At Least We're Trying (1998)

It's so odd to me when I type dates like 1998 to realize that this was over a twenty years ago by now when it still feels like a recent time to me mentally.
But time accelerates with age as every year becomes a smaller fraction of the time you've lived. (eg. at 10 a year is 1/10th of your life, 1/20th at 20, 1/40th at 40 etc...)

Which is deep as fuck if you want to think about it.
I don't really. I want another cup of coffee and perhaps some of the leftover okonomyaki I made last night.

That's how I'm rolling these days.

Wednesday, February 3, 2021

Another One Just Because

I need to blow my nose.

And it's an accidentally Maryland post today.
It was unintentional, but it's nice when things come together like that.

If you've been following along at home I can tell you right now that it's somewhere around here in the Swinging Singles Club "To Post" folder that my vinyl collecting and listening pleasure turned to almost exclusively 90s - early 00s indiepop.

If I've survived the COVID-19, expect a lot of that shit in the coming months.
You're welcome or forewarned whichever fits.

Bright Coloured Lights (2000)

Ok, released in 2000, but the recordings date to  1992, so there's that.

It's one of the hundreds of bands that Pam Berry was part of and as is the case with all of them, I like it enough that you get the insert.
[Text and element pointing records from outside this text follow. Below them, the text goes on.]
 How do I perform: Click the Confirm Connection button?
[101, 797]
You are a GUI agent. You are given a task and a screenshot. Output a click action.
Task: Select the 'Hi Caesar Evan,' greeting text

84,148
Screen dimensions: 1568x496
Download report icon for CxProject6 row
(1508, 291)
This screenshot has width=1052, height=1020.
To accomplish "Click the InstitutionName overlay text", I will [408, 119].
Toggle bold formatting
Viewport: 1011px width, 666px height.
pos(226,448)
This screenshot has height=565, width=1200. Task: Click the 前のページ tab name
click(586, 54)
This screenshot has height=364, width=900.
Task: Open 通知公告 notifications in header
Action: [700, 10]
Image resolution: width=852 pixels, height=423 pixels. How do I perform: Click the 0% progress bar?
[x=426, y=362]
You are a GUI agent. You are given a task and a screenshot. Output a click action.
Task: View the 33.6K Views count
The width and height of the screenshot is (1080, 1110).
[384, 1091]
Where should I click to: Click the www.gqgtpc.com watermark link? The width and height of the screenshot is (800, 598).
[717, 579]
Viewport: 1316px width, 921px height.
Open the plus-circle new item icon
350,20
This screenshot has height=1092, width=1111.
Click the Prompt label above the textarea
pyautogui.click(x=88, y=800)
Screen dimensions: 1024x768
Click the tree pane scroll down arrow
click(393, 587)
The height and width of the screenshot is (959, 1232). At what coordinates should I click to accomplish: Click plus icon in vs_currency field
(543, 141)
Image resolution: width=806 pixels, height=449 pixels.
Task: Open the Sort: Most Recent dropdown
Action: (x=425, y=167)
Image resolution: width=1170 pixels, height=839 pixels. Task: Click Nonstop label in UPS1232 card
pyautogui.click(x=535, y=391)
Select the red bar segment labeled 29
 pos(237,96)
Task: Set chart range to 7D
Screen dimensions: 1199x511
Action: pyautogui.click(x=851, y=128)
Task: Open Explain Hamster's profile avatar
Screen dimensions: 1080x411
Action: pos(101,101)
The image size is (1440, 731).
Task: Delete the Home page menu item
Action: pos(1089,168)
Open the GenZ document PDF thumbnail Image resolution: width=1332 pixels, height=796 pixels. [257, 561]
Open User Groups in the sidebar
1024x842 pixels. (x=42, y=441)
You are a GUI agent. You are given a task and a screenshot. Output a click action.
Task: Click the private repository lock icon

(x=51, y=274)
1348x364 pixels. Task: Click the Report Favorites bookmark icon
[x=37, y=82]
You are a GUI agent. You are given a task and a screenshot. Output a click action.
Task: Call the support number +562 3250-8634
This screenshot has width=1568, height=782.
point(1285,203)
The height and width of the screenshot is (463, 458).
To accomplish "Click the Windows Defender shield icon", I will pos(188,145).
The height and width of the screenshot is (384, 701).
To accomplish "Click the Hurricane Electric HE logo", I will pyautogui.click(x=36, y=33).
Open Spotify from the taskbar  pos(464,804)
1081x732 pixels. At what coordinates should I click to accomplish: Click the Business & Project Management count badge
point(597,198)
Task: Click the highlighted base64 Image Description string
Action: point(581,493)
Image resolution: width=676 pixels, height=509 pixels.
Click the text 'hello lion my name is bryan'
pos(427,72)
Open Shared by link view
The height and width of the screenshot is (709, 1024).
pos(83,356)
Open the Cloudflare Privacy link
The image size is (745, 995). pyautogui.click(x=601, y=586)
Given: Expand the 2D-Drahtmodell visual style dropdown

But by now you already know that. It also explains the origin of these particular recordings, so you get that too. Of note is the English spelling of "Coloured". So Continental.

Listen at volume.

One Wish Too Many (1991)

Our American Cousins have a "Write to" address of Frederick, MD and named themselves after the play that Abraham Lincoln was watching at Ford's Theater the night he was assassinated by John Wilkes Booth. The band however make loud brash pop songs. I picked it up at Jigsaw Records when they were still in Seattle. Chris recommended it. He was not incorrect to do so. (though I'm not putting up the insert for this one)

I also didn't intend to post this now since I have another of their singles apparently and I should have waited until I had that ready and posted them together as a pair. This explains why this one's been languishing in the folder for a while.

If you like it then I suppose you have something to look forward to in a long while whence I finally get around to the other one.